2012 ne se présente pas sous les meilleurs auspices. Investi par le PS, l'ex-président de SOS Racisme Malek Boutih souffle à Julien Dray sa circonscription de l'Essonne. Dans l'entre-deux-tours de la présidentielle, ce dernier invite maladroitement des membres de l'équipe Hollande à son anniversaire… sans les avertir de la présence de Dominique Strauss-Kahn. Last, but not least, il est tricard sous Valérie Trierweiler. Le 9 mai 2012, rapporte Le Parisien, la compagne de François Hollande l'éjecte sans ménagement d'un pot de victoire organisé au QG de campagne.
"Tant que Valérie [Trierweiler] était là, il n’a pas eu le droit d’aller à l’Élysée, lui qui a été si longtemps le témoin du couple Royal-Hollande", pouffe Françoise Degois.
À cette époque-là, il disait : 'J’ai l’impression d’être une vieille maîtresse, je vois François en cachette'.
Françoise Degoisà france info
Quand François Hollande rompt avec la journaliste de Paris Match, Julien Dray retrouve le chemin du palais présidentiel, "en conseiller qui murmure à l'oreille de son ami Hollande". Mais son avis compte-t-il vraiment ? Il a prêché dans le désert, estiment ses amis. "Il a vu la montée d'Emmanuel Macron. Il a averti tôt François Hollande qu’il prenait un espace politique, qu'il fallait se demander comment le neutraliser. Mais l’autre n’a pas voulu voir, déplore Marie-Noëlle Lienemann. Julien Dray surestime l'écoute des puissants."

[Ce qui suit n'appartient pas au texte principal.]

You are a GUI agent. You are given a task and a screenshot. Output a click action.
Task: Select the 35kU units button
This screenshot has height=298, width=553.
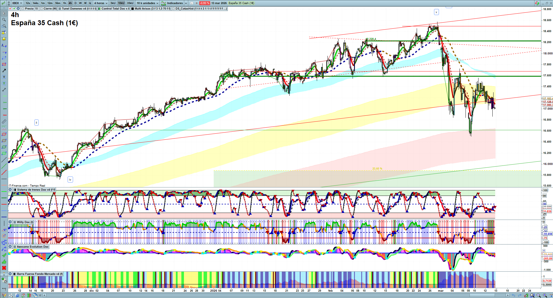(130, 3)
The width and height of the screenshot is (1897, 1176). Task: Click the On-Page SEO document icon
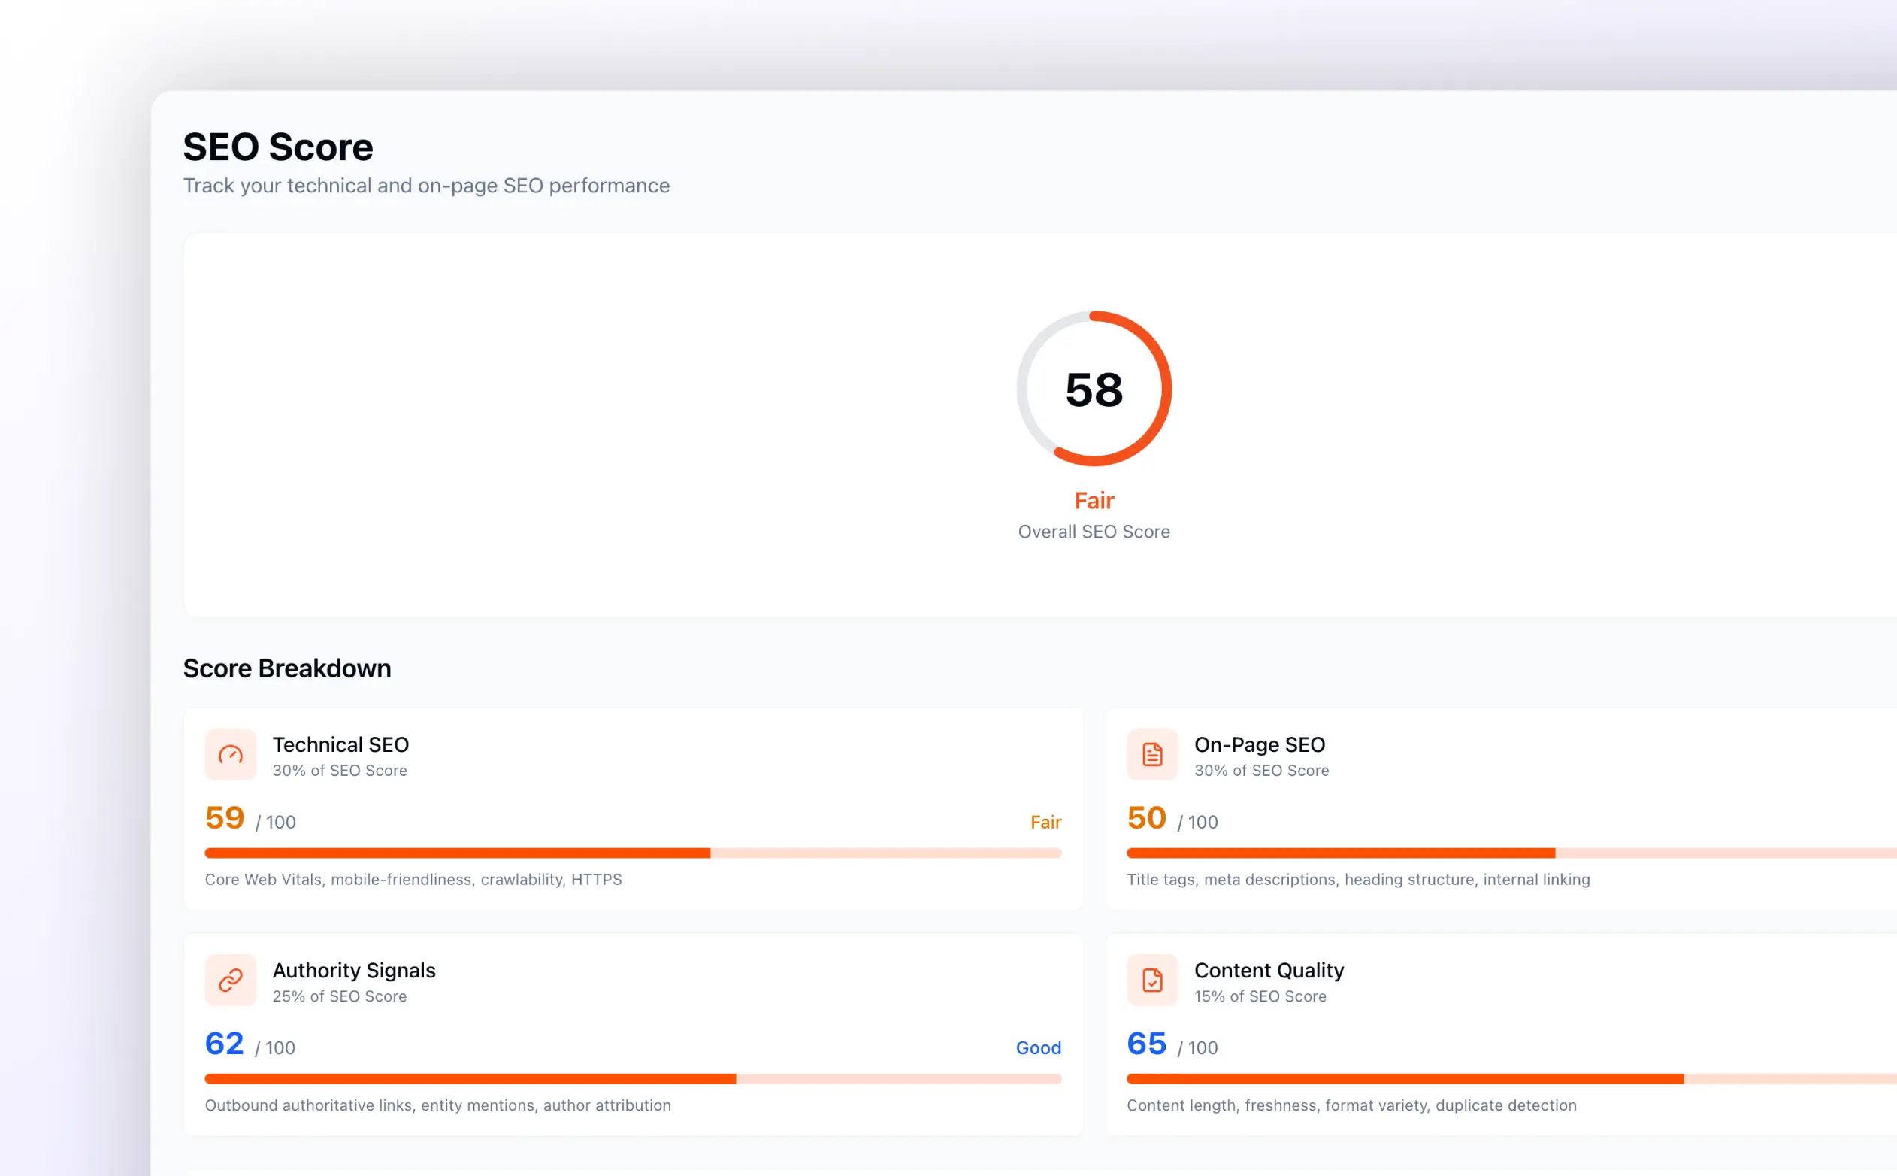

Il se console en cultivant son aura sulfureuse de héros de série. "Le Baron noir, c'est moi", assure-t-il à Marianne, espérant peut-être séduire des jeunes qui n'ont jamais entendu parler de SOS Racisme. De ses activités dans un parti qui a enregistré, en 2017, le score le plus faible de son histoire (6,35% des voix pour Benoît Hamon), il lui reste cette image, et l'amitié. Le 14 mai 2017, quand François Hollande quitte l'Élysée après la passation de pouvoirs, il demande à son chauffeur "de s’arrêter en chemin pour faire monter son vieil ami Julien Dray", redoutant de rester seul, révèle Le Monde. Julien Dray commente simplement : "C’était un moment difficile. L’amitié, c’est savoir être là dans les moments où ça va mal." Fidèle malgré tout, même si Hollande, pas plus que les autres, ne l'a nommé ministre.